[INPUT RECORDS Boundary: Start]
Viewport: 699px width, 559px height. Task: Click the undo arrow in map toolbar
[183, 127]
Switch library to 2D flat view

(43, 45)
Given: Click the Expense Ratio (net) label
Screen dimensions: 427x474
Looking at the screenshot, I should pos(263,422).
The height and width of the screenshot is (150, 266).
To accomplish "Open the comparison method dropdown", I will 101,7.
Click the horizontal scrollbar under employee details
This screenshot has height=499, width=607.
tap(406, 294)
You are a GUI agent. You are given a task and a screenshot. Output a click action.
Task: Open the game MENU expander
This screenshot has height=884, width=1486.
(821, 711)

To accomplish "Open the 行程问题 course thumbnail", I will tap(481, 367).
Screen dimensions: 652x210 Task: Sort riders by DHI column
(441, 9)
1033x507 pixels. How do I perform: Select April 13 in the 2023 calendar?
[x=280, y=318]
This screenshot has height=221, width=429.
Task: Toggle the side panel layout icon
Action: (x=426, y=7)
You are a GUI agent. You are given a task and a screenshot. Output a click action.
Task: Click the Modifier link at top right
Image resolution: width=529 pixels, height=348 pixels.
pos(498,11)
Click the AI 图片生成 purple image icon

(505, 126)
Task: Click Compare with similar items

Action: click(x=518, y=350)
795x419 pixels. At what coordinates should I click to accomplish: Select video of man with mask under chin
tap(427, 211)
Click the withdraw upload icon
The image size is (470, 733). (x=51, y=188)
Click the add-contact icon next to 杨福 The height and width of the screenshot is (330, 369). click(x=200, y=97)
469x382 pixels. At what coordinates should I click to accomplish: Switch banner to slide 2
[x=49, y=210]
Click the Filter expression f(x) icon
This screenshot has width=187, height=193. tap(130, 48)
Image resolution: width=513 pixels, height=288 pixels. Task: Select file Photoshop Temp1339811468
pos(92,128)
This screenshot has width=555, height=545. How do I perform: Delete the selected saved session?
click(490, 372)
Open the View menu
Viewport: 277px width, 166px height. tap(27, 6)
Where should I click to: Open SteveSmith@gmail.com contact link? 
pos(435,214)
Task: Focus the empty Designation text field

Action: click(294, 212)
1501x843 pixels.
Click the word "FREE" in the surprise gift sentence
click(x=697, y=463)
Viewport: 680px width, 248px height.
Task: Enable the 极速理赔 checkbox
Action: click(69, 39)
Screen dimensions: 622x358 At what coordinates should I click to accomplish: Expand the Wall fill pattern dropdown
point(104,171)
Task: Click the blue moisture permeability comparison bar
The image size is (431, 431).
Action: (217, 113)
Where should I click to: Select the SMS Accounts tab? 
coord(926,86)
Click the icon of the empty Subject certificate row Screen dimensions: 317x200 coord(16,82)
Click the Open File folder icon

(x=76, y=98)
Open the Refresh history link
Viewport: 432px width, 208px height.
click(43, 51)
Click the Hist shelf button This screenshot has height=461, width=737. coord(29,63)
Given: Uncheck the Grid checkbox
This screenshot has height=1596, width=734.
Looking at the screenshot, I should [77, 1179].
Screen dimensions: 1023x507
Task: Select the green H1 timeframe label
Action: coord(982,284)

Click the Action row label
[INPUT RECORDS Boundary: End]
◆ **TASK REQUIREMENTS**
When you answer, return each line of the material exactly as it was written.

◆ **EXERCISE RESULT**
Viewport: 699px width, 559px height. Task: Click the undo arrow in map toolbar
[183, 127]
Switch library to 2D flat view

(43, 45)
Given: Click the Expense Ratio (net) label
Screen dimensions: 427x474
Looking at the screenshot, I should pos(263,422).
The height and width of the screenshot is (150, 266).
To accomplish "Open the comparison method dropdown", I will 101,7.
Click the horizontal scrollbar under employee details
This screenshot has height=499, width=607.
tap(406, 294)
You are a GUI agent. You are given a task and a screenshot. Output a click action.
Task: Open the game MENU expander
This screenshot has height=884, width=1486.
(821, 711)

To accomplish "Open the 行程问题 course thumbnail", I will tap(481, 367).
Screen dimensions: 652x210 Task: Sort riders by DHI column
(441, 9)
1033x507 pixels. How do I perform: Select April 13 in the 2023 calendar?
[x=280, y=318]
This screenshot has height=221, width=429.
Task: Toggle the side panel layout icon
Action: (x=426, y=7)
You are a GUI agent. You are given a task and a screenshot. Output a click action.
Task: Click the Modifier link at top right
Image resolution: width=529 pixels, height=348 pixels.
pos(498,11)
Click the AI 图片生成 purple image icon

(505, 126)
Task: Click Compare with similar items

Action: click(x=518, y=350)
795x419 pixels. At what coordinates should I click to accomplish: Select video of man with mask under chin
tap(427, 211)
Click the withdraw upload icon
The image size is (470, 733). (x=51, y=188)
Click the add-contact icon next to 杨福 The height and width of the screenshot is (330, 369). click(x=200, y=97)
469x382 pixels. At what coordinates should I click to accomplish: Switch banner to slide 2
[x=49, y=210]
Click the Filter expression f(x) icon
This screenshot has width=187, height=193. tap(130, 48)
Image resolution: width=513 pixels, height=288 pixels. Task: Select file Photoshop Temp1339811468
pos(92,128)
This screenshot has width=555, height=545. How do I perform: Delete the selected saved session?
click(490, 372)
Open the View menu
Viewport: 277px width, 166px height. tap(27, 6)
Where should I click to: Open SteveSmith@gmail.com contact link? 
pos(435,214)
Task: Focus the empty Designation text field

Action: click(294, 212)
1501x843 pixels.
Click the word "FREE" in the surprise gift sentence
click(x=697, y=463)
Viewport: 680px width, 248px height.
Task: Enable the 极速理赔 checkbox
Action: click(69, 39)
Screen dimensions: 622x358 At what coordinates should I click to accomplish: Expand the Wall fill pattern dropdown
point(104,171)
Task: Click the blue moisture permeability comparison bar
The image size is (431, 431).
Action: (217, 113)
Where should I click to: Select the SMS Accounts tab? 
coord(926,86)
Click the icon of the empty Subject certificate row Screen dimensions: 317x200 coord(16,82)
Click the Open File folder icon

(x=76, y=98)
Open the Refresh history link
Viewport: 432px width, 208px height.
click(43, 51)
Click the Hist shelf button This screenshot has height=461, width=737. coord(29,63)
Given: Uncheck the Grid checkbox
This screenshot has height=1596, width=734.
Looking at the screenshot, I should [77, 1179].
Screen dimensions: 1023x507
Task: Select the green H1 timeframe label
Action: coord(982,284)

Click the Action row label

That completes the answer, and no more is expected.